Города не вечны. Они отцветают и опадают, вянут и сгорают.

Горстка пепла. Горстка людей, они еще верят, что их город вечен.

Война, и все вливается в пустоту, в яму страха.

Что будет? Что дальше?

А дальше — пустота.

Молчание.

И взрывы, и пожары, и вопли, и свист пуль, и черный дым печей, где жгут людей — все в темноте; все в пустоте; все в мертвой тишине.

* * *

Мать Марину арестовали и отвезли в гестапо.
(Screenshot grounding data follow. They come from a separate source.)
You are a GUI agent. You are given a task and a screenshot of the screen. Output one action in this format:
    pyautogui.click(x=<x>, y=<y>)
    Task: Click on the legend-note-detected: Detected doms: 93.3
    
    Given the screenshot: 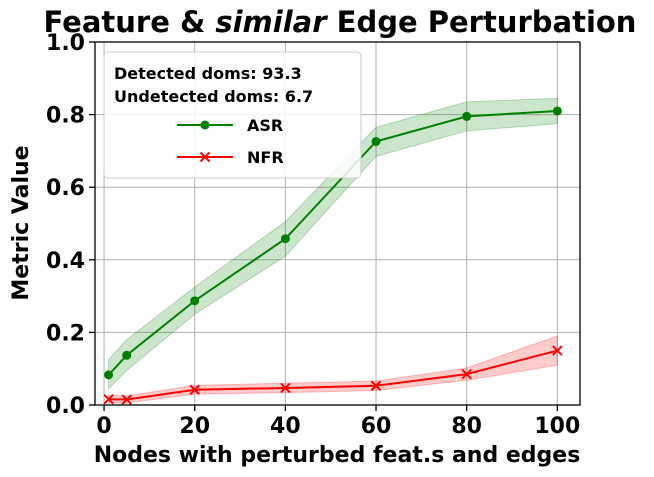 What is the action you would take?
    pyautogui.click(x=208, y=74)
    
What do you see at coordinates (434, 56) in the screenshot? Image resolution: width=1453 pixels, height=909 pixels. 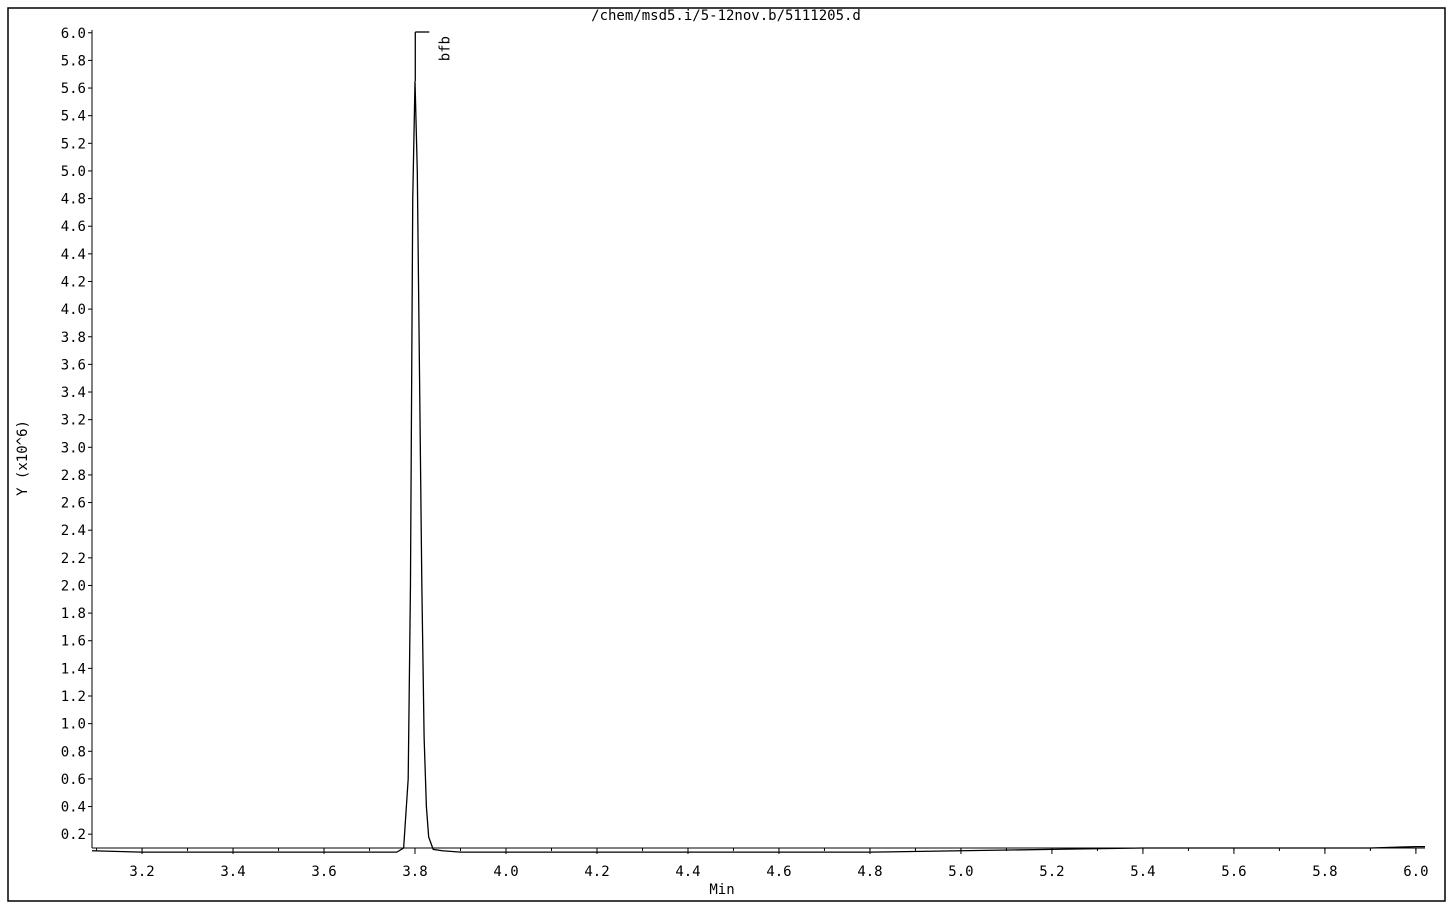 I see `annotations: bfb` at bounding box center [434, 56].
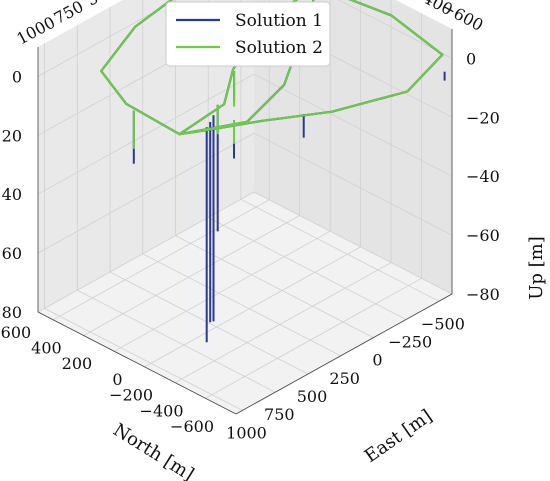  Describe the element at coordinates (344, 378) in the screenshot. I see `east-tick-label: 250` at that location.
Когда ее везли в машине — она глядела в запыленное окно на дома, на памятники и фонтаны, на Париж, что стал домом и упованием, и думала: гестапо, яма, ведь выхода нет оттуда.

Исхода нет.

На допросе крестилась. Офицер бил ее по рукам. Когда перекрестилась снова — привязал ей руки к табурету, и офицер ударил по щеке. От сильного удара мать Марина вместе с табуретом свалилась на пол. Зашибла бок и щеку. Апостольник сполз с затылка, обнажились темные, с проседью, волосы. Из угла рта текла кровь. Офицер надсадно завопил:

— Ты, русская хрюшка! Укрывала в доме евреев?!

— Поднимите меня, — сказала мать Марина.

Ее подняли. Еще долго допрашивали и били.

Офицер пинал ее в бок сапогами.

Когда она потеряла сознание — вылили на нее полведра холодной воды.

Устали бить и кричать. Мать Марина разлепила распухшие губы. Медленно, тихо сказала:

— Не только до семи, но до семижды семидесяти семи раз… прощать врагу…

— Говори по-французски! — проорал офицер.

— Pardonnez moi, — сказала мать Марина.

Ее прямиком из гестапо, с другими парижанами — евреями, французами, русскими, поляками, испанцами, валлонцами, англичанами, — в коровьем товарняке отправили в концентрационный лагерь Равенсбрюк. Вагон качало, мать Марина спала на соломе, и мирно, тепло пахло навозом. Плакал ребенок. В дороге умирали люди — от страха и голода, и трупы выбрасывали в отворенные двери на ходу поезда.